Heel veel mensen – onder wie jij – hebben zich er openlijk over verbaasd dat topspelers op steeds jongere leeftijd vertrekken bij Ajax. Wat is jouw uitleg daarbij?
‘Ooit had ik maar één droom: in het eerste van Ajax voetballen. Echte toptalenten hebben volgens mij nog steeds diezelfde droom en blijven graag zo lang mogelijk bij Ajax. Ik weet natuurlijk niet wat er zich allemaal heeft afgespeeld achter de schermen. Wat ik zelf nog wel eens zag, was dat voetballers die jong vertrokken zich soms tekort voelden gedaan omdat ze niet als beste werden gezien, of niet de waardering kregen. Soms was dat terecht en soms ook niet. Ik kan ernaast zitten, maar ik vind het onwijs jammer dat iemand als Justin Kluivert is weggegaan. Ik had hem nog wel een paar seizoenen bij Ajax willen zien ontwikkelen. AS Roma is een fantastisch mooie club, maar het is geen Real Madrid en ik hoop wel dat hij dat niveau nastreeft.’

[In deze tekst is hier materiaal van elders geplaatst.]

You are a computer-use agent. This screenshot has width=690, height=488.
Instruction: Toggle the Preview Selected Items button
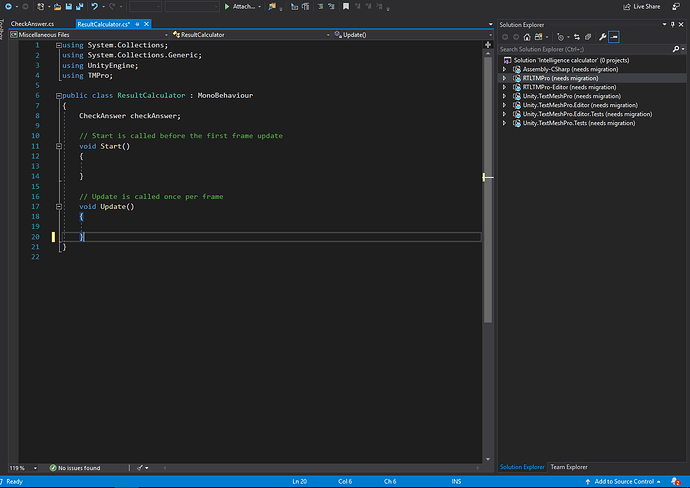(x=615, y=36)
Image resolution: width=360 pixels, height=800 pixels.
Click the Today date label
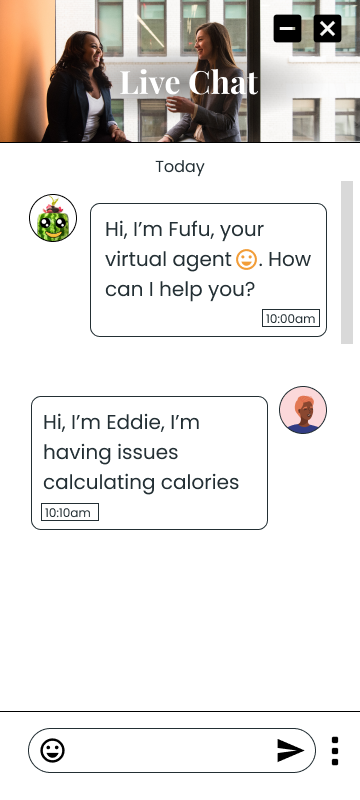click(180, 167)
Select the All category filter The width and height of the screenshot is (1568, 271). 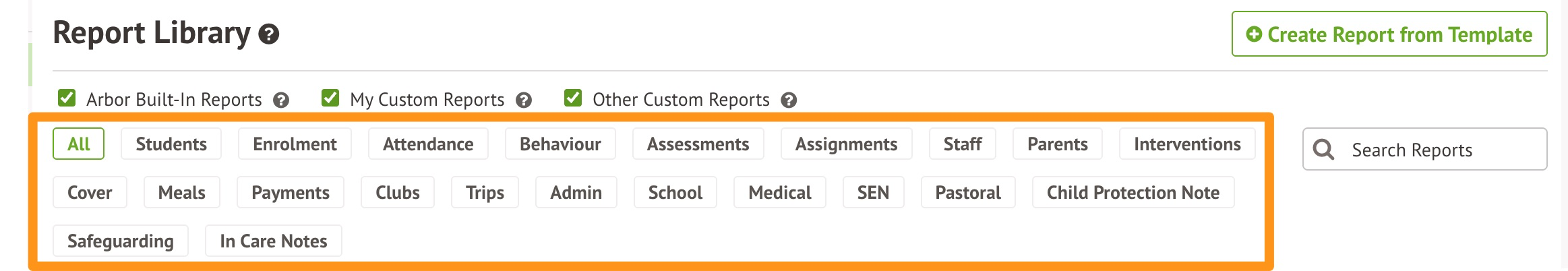(x=78, y=144)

Wanneer zien we je nou weer eens in actie bij De Toekomst?
‘Ajax is mijn club ga en ik er geen geheim van maken dat ik op een dag graag zou terugkeren in een leuke functie. Maar laat ik eerst mijn trainersdiploma’s halen en daarna zien we wel weer verder.’
Aan welke actie word jij door je supporters nog het vaakst herinnerd?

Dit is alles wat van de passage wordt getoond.